Heimsieg vor den Augen des Investors

SW Bregenz besiegt Sturm Graz Amateure mit 3:1 und machte japanischen Investor Takashi Okuri froh.
Bregenz SW Bregenz setzte sich am vierten Spieltag der 2. Liga gegen die Amateure von Sturm Graz mit 3:1 durch. Die Hausherren legten einen Traumstart hin, mussten nach dem Ausgleich aber zunächst um die Kontrolle kämpfen. Nach der Pause brachte ein Freistoßkracher die Bregenzer endgültig auf die Siegerstraße.
Mit viel Selbstvertrauen ging SW Bregenz am vierten Spieltag der 2. Liga ins Heimspiel gegen die Amateure von Sturm Graz. Vier Punkte aus den vergangenen beiden Partien hatten den Hausherren Auftrieb gegeben. Das machte sich bereits nach 120 Sekunden bezahlt: Nach einer sehenswerten Kombination über die rechte Angriffsseite traf Reao Sealey zur frühen 1:0-Führung.

Beinahe wäre der perfekte Start jedoch postwendend wieder dahin gewesen. Neuzugang Joao Paulo Ribeiro, der von SWB-Coach Martin Brenner gleich von Beginn an ins Tor gestellt wurde, ließ sich bei einem Rückpass zu viel Zeit. Sein Abschlag prallte von Sturms Oeinhart ab und flog nur knapp am Tor vorbei. Danach verloren die Bregenzer etwas den Faden, immer wieder schlichen sich Fehler ins Spiel ein.
In der 23. Minute wurde es für die Gastgeber folgerichtig gefährlich. SWB-Verteidiger Torelli stoppte Niklas Lang im Strafraum mit einem Foul, Schiedsrichter Sampl zeigte sofort auf den Elfmeterpunkt. Der Gefoulte trat selbst an und verwandelte in der 24. Minute eiskalt zum 1:1.

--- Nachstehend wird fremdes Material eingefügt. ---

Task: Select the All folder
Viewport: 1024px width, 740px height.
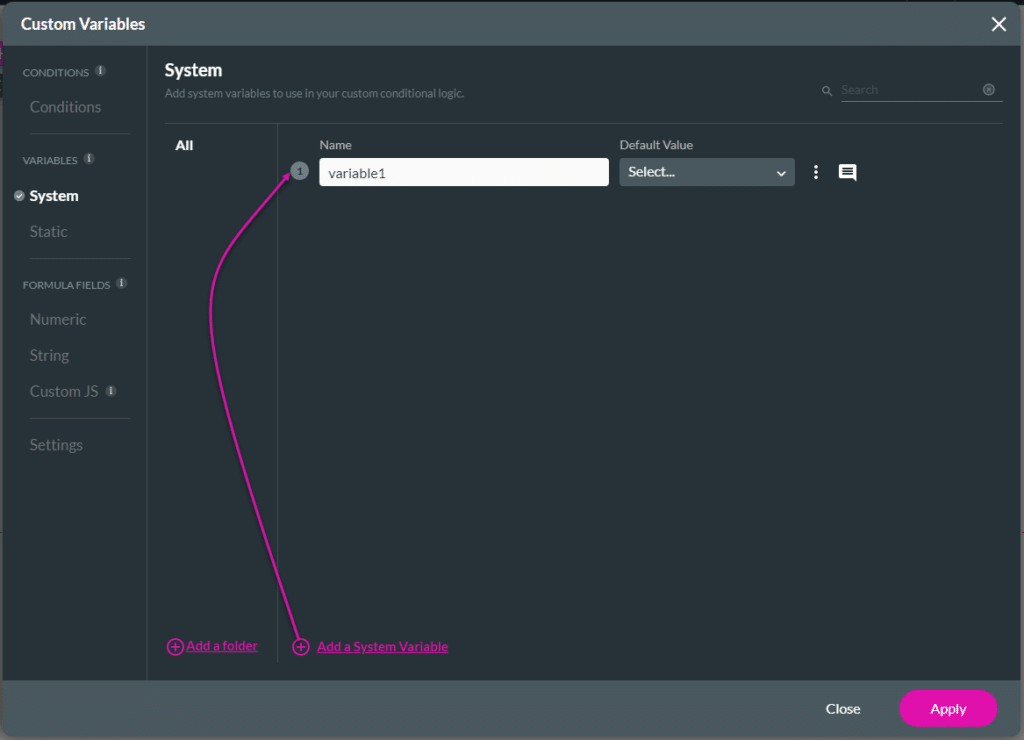Action: 184,145
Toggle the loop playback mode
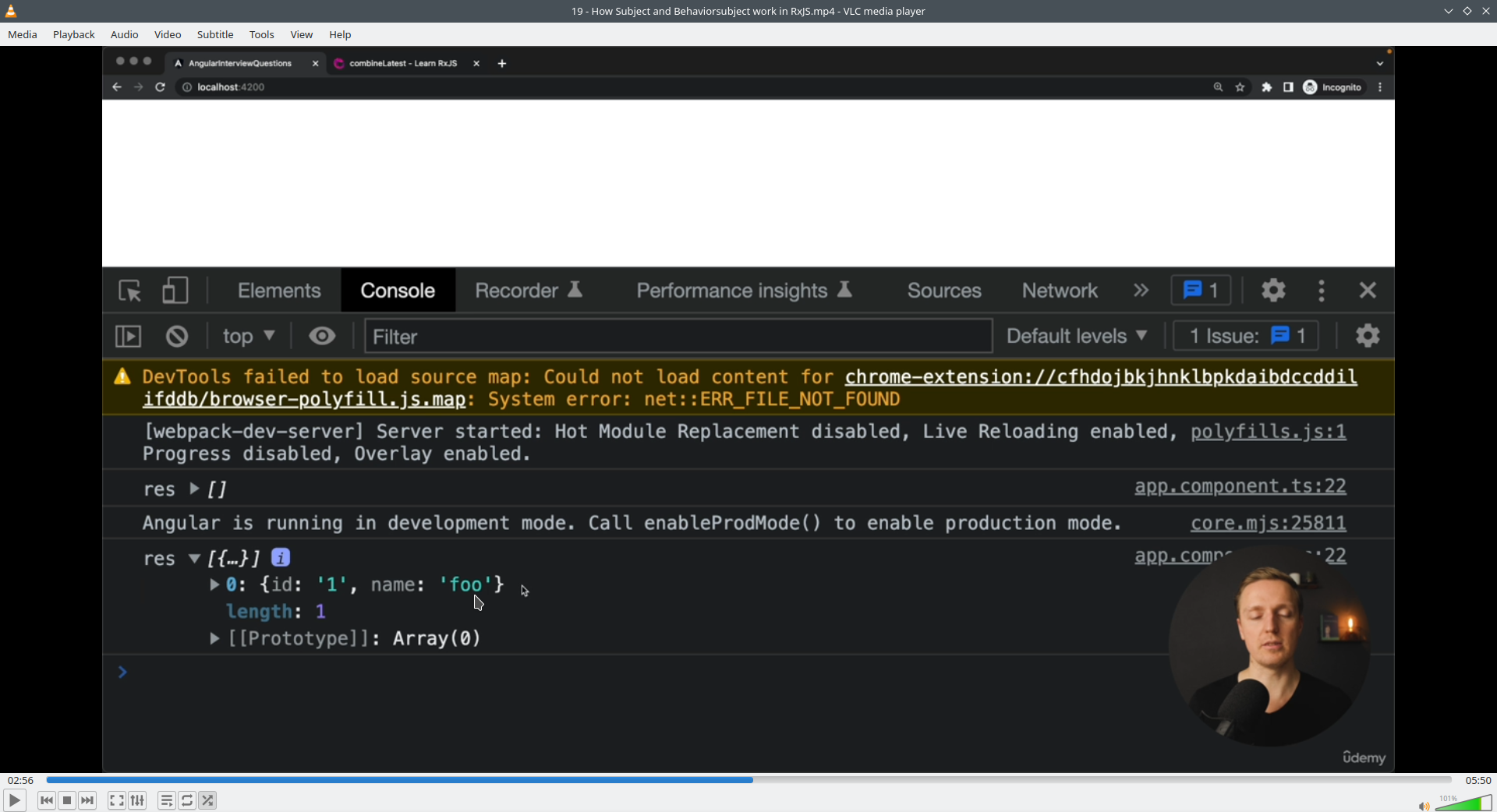1497x812 pixels. coord(187,800)
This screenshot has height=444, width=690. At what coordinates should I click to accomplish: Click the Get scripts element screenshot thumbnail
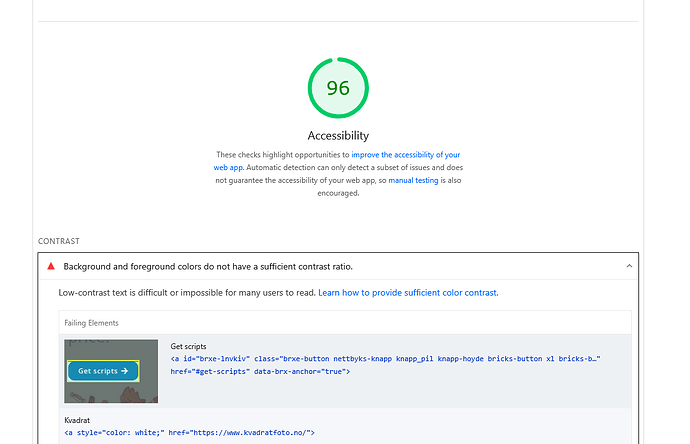(x=111, y=371)
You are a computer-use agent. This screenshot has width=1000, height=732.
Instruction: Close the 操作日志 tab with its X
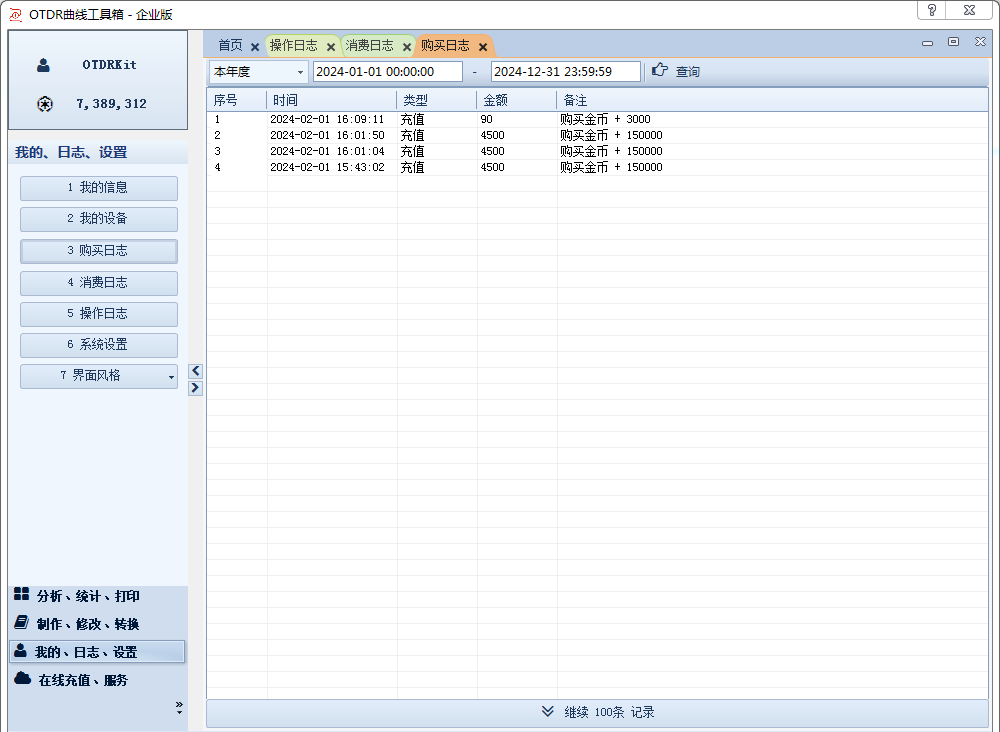331,47
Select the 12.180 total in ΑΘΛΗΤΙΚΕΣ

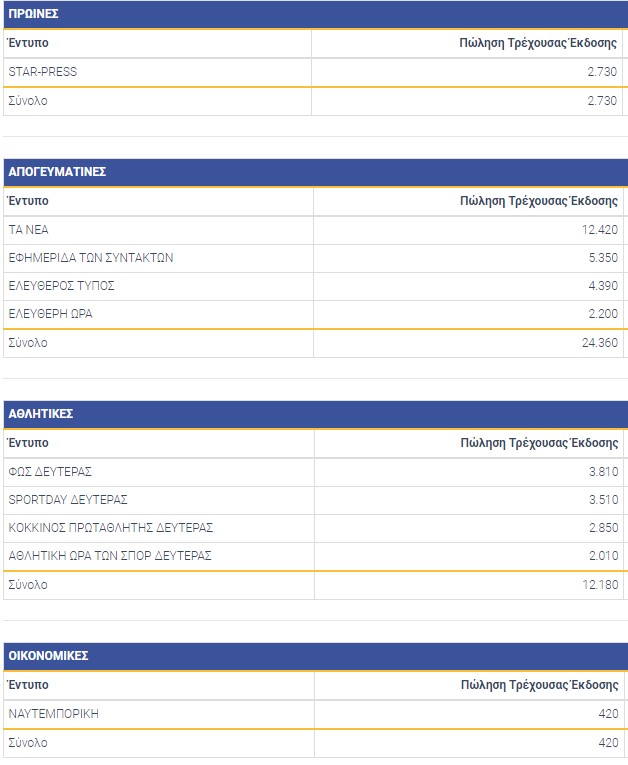click(x=599, y=585)
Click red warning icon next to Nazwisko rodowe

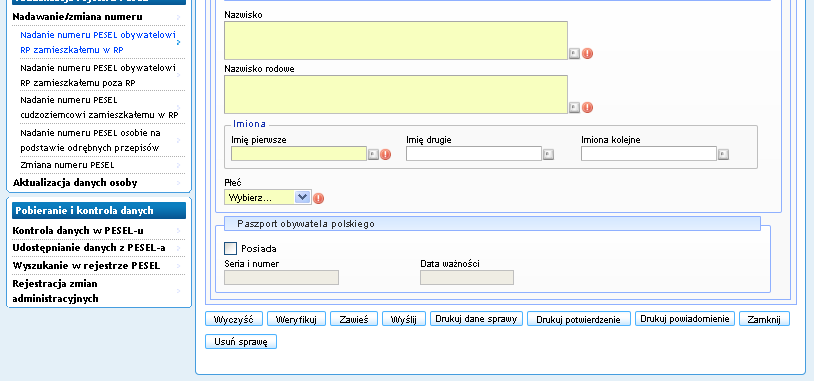tap(587, 107)
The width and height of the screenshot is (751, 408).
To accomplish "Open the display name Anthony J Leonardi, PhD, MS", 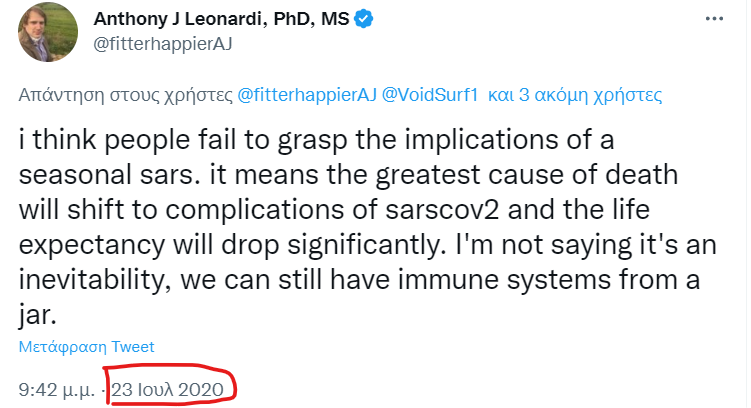I will pos(221,19).

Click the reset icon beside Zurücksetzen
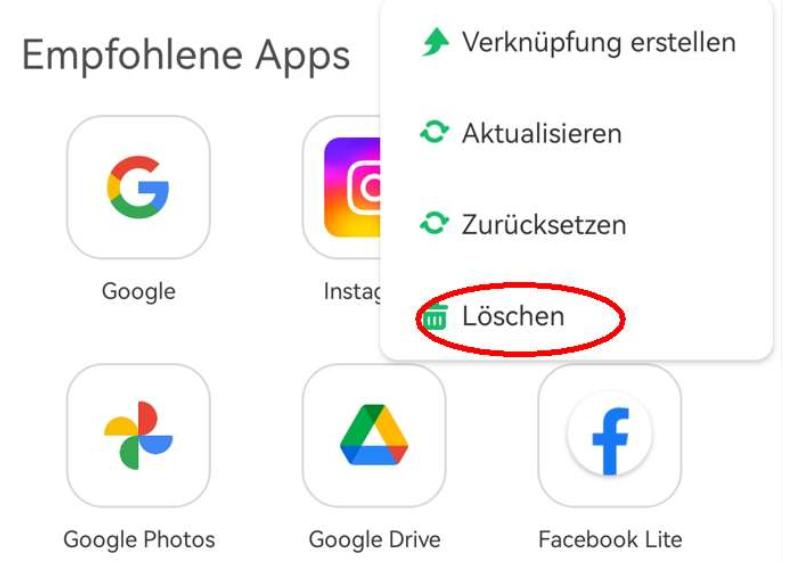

Sturm hatte danach die Partie zunächst besser im Griff und kam zu mehreren guten Möglichkeiten. Genau in dieser Phase schlug Bregenz allerdings zurück. Lars Nussbaumer schickte Daniel Au Yeong auf die Reise, der den Ball ideal zur Mitte legte. Nicolas Rossi war in der 31. Minute zur Stelle und drückte das Spielgerät zur neuerlichen Bregenzer Führung über die Linie.
Kurz vor dem Pausenpfiff sorgten die Hausherren noch einmal für einen Glanzmoment. Cecchini ließ zunächst mit dem „Eisenbahner“ einen Grazer Verteidiger stehen und servierte anschließend eine Maßflanke auf Genta Omotehara. Dessen Kopfball fiel allerdings zu schwach aus. Mit einem 2:1 für Bregenz ging es in die Kabinen.
Freistoß als Türöffner
Nach Seitenwechsel dauerte es nur sechs Minuten, ehe Bregenz erneut jubeln durfte. Der eingewechselte Anteo Fetahu hämmerte in der 51. Minute einen Freistoß aus rund 25 Metern auf das Tor. Mit Beihilfe des gegnerischen Schlussmanns schlug der Ball zum 3:1 in den Maschen ein.

Danach kontrollierten die Bregenzer das Geschehen weitgehend, während von Sturm offensiv kaum noch etwas kam. In der 66. Minute wurde es dennoch noch einmal hektisch. Sturms Verteidiger Tim Maierhofer schubste Fetahu zu Boden und sah dafür die Rote Karte. Mit einem Mann mehr und einer Zwei-Tore-Führung schien der zweite Heimsieg in Folge endgültig besiegelt.
Doch die Grazer kamen noch einmal gefährlich vor das Bregenzer Tor. In der 70. Minute stand Peinhart plötzlich allein vor Ribeiro, der Neuzugang reagierte jedoch stark und bewahrte seine Mannschaft mit einer bravourösen Parade vor dem Anschlusstreffer.
Mehr ließen die Bregenzer nicht mehr zu. Auch die letzten verzweifelten Versuche der Gäste blieben ohne Erfolg. Vor den Augen von Investor und Sportdirektor Takashi Okuri brachten die Hausherren den 3:1-Sieg souverän über die Zeit.

Die 1026 Besucher im ImmoAgentur Stadion konnten zufrieden den Heimweg antreten – und erstmals seit längerer Zeit wieder einen einstelligen Tabellenplatz bejubeln. Nach dem vierten Spieltag rangiert SW Bregenz auf Platz sieben.
Auch für Okuri gab es doppelten Grund zur Freude: Sein zweiter Klub, Tochigi City, gewann in der japanischen Liga ebenfalls mit 3:1. Der Japaner hatte somit gleich doppelt gut lachen.